Data shown Block Start

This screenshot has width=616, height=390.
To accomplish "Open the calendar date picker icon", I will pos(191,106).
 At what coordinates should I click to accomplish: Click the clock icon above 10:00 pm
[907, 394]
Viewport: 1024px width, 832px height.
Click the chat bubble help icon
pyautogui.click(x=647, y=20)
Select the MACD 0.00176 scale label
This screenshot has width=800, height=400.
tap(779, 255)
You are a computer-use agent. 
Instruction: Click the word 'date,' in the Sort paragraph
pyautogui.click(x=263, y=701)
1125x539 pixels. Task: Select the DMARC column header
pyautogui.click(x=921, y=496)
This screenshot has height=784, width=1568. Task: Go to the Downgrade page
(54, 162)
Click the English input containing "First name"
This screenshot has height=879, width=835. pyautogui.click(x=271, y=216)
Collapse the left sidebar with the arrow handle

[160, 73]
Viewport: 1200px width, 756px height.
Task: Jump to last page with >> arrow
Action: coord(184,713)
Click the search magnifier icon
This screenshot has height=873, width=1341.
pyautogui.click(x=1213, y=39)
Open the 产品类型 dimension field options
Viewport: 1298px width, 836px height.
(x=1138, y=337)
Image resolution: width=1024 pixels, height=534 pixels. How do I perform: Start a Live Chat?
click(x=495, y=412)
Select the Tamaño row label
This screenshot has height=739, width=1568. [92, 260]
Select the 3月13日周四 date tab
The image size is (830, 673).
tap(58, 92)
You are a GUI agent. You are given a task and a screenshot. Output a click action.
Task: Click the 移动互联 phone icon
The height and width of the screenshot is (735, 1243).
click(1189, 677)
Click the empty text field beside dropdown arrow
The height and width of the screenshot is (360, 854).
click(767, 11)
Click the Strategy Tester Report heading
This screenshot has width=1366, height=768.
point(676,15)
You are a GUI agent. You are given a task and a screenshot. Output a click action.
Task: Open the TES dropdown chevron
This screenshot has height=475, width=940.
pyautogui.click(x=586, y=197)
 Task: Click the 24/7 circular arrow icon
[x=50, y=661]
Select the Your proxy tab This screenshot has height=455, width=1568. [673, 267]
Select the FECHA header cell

Data shown Block End

**Work request**
The answer should be an exact copy of the lines from the one containing "The height and width of the screenshot is (735, 1243)." through the last line of the entries, both included.

**Response below**
The height and width of the screenshot is (735, 1243).
click(1189, 677)
Click the empty text field beside dropdown arrow
The height and width of the screenshot is (360, 854).
click(767, 11)
Click the Strategy Tester Report heading
This screenshot has width=1366, height=768.
point(676,15)
You are a GUI agent. You are given a task and a screenshot. Output a click action.
Task: Open the TES dropdown chevron
This screenshot has height=475, width=940.
pyautogui.click(x=586, y=197)
 Task: Click the 24/7 circular arrow icon
[x=50, y=661]
Select the Your proxy tab This screenshot has height=455, width=1568. [673, 267]
Select the FECHA header cell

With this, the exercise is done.